By Prof. Bharat H Desai


On 18 April 2024, the International Court of Justice (ICJ) scheduled ‘oral hearings’ (30 April and 1 May 2024) at Peace Palace (The Hague) to indicate “provisional measures” sought in the case filed by Mexico against Ecuador’s brazen storming (5 April 2024) of the Mexican Embassy in Quito. Mexico invoked the instrumentality of International Law to file the said case (11 April 2024) against Ecuador. The bone of contention has been the arrest by Ecuadorian special forces of Ecuador’s former vice-president Jorge Glas who was holed up inside the Mexican diplomatic mission since December 2023. The raid came within hours of Mexico granting diplomatic asylum to Glas based on the customary practice of diplomatic asylum in Latin America. Ironically, the wheel turned the full circle wherein Ecuador had similarly granted diplomatic asylum (2012-2019) to the WikiLeaks founder Julian Assange in its Embassy in London. “This is not possible. It cannot be. This is crazy,” Roberto Canseco, head of the Mexican consular section in Quito, told local press while standing outside the embassy right after the raid. “I am very worried because they could kill him. There is no basis to do this. This is totally outside the norm,” Canseco said.

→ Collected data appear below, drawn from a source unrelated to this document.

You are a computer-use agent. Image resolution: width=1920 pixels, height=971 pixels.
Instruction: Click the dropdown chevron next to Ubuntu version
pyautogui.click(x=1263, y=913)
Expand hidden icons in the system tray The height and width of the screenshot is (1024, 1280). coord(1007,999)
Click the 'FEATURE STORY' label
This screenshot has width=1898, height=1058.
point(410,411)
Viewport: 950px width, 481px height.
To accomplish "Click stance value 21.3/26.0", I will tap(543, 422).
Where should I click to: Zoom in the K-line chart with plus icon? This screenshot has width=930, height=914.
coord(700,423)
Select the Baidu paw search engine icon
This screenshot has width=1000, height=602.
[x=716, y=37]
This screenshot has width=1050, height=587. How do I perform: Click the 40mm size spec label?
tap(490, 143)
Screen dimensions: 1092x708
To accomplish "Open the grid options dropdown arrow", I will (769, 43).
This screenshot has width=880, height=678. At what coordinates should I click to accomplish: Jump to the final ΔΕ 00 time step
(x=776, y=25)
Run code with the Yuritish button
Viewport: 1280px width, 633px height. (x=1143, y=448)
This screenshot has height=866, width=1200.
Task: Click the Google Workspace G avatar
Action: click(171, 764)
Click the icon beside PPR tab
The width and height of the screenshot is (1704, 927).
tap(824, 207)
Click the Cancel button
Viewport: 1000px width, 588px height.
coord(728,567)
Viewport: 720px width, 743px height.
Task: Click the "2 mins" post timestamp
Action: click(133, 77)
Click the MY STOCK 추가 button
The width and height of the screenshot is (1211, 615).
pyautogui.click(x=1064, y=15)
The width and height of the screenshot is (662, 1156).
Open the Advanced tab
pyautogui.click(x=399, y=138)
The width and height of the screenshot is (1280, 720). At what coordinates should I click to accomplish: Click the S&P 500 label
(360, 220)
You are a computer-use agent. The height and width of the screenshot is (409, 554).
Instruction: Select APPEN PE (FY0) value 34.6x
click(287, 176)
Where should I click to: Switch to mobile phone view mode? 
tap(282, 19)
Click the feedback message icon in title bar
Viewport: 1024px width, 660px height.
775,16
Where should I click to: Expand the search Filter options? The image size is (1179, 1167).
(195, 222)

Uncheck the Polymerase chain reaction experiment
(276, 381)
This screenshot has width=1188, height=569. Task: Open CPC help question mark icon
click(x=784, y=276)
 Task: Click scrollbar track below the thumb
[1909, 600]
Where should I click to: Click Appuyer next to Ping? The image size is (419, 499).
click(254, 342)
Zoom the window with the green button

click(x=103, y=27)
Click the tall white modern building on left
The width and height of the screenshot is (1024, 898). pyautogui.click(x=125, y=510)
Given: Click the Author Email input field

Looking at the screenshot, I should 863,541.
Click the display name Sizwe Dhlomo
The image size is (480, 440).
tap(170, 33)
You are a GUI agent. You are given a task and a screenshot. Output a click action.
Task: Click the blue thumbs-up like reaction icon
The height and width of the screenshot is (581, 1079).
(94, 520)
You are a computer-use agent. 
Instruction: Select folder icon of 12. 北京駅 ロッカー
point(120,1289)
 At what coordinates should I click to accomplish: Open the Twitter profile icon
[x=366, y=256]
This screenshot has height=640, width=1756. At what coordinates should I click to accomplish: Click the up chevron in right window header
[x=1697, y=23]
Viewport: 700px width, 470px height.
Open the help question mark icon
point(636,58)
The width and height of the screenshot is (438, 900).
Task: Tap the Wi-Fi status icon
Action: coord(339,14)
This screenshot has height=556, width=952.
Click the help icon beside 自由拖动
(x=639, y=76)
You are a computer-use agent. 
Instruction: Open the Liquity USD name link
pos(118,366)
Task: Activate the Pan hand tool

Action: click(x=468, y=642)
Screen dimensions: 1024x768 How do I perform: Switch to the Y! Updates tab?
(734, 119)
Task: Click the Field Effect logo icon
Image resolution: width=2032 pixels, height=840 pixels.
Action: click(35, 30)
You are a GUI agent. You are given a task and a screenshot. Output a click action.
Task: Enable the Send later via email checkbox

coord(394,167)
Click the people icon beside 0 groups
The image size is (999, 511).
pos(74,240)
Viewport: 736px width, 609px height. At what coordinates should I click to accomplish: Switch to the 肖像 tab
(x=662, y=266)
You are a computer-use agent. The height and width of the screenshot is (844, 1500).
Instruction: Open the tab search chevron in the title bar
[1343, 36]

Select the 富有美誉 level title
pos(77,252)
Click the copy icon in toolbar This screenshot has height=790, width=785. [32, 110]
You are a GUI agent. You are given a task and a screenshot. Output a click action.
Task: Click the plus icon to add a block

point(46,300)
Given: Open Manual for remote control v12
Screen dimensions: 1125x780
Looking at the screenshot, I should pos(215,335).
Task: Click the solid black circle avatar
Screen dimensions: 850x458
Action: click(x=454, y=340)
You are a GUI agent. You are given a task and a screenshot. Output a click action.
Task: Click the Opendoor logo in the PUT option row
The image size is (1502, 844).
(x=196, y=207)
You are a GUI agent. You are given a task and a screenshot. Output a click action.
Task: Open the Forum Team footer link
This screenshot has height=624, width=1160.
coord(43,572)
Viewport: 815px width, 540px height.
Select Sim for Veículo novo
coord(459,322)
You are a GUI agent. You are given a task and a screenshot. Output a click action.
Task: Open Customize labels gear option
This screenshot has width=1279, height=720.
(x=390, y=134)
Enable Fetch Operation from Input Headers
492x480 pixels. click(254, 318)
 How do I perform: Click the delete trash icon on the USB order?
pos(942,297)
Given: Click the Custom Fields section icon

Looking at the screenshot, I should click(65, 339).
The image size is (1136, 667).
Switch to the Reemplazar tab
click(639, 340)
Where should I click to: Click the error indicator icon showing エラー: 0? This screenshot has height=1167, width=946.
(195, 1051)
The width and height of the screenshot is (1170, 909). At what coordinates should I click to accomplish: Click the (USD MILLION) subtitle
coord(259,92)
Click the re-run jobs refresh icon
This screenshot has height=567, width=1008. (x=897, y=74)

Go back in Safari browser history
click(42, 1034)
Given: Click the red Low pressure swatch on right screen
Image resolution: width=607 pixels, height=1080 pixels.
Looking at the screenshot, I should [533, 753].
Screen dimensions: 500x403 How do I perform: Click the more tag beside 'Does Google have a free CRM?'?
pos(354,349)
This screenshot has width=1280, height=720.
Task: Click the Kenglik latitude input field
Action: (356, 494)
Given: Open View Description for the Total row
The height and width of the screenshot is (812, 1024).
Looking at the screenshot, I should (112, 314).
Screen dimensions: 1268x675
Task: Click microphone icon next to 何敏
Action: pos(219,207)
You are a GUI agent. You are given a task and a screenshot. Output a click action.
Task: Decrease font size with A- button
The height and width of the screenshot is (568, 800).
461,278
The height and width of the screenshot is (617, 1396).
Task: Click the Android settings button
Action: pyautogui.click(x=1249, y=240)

Police break into the Mexican embassy in Quito, Ecuador, Friday, April 5, 2024. The raid took place hours after the Mexican government granted former Ecuadorian Vice President Jorge Glas political asylum. (AP Photo/David Bustillos)

 

Stéphane Dujarric, the spokesperson for the UN Secretary-General Antonio Guterres promptly issued a crisp statement on 6 April 2024 that sought to flag the sanctity of International Law to ensure the raid on the Mexican diplomatic mission does not escalate into any major confrontation between two Latin American countries. “The Secretary-General is alarmed at the forced entry of Ecuadorean security forces into the premises of the Mexican Embassy in Quito. He reaffirms the cardinal principle of the inviolability of diplomatic and consular premises and personnel, emphasizing that this principle must be respected in all cases, in accordance with international law. The Secretary-General stresses that violations of this principle jeopardize the pursuit of normal international relations, which are critical for the advancement of cooperation between States. The Secretary-General calls for moderation and exhorts both Governments to solve their differences through peaceful means”, the statement said.   


Police detain Glas in Quito, Ecuador on April 6; National Police of Ecuador/Handout/Anadolu/Getty Images



A military vehicle transports former Ecuadorean Vice President Jorge Glas from the detention center where he was held after police broke into the Mexican Embassy to arrest him in Quito on Saturday (Dolores Ochoa / Associated Press)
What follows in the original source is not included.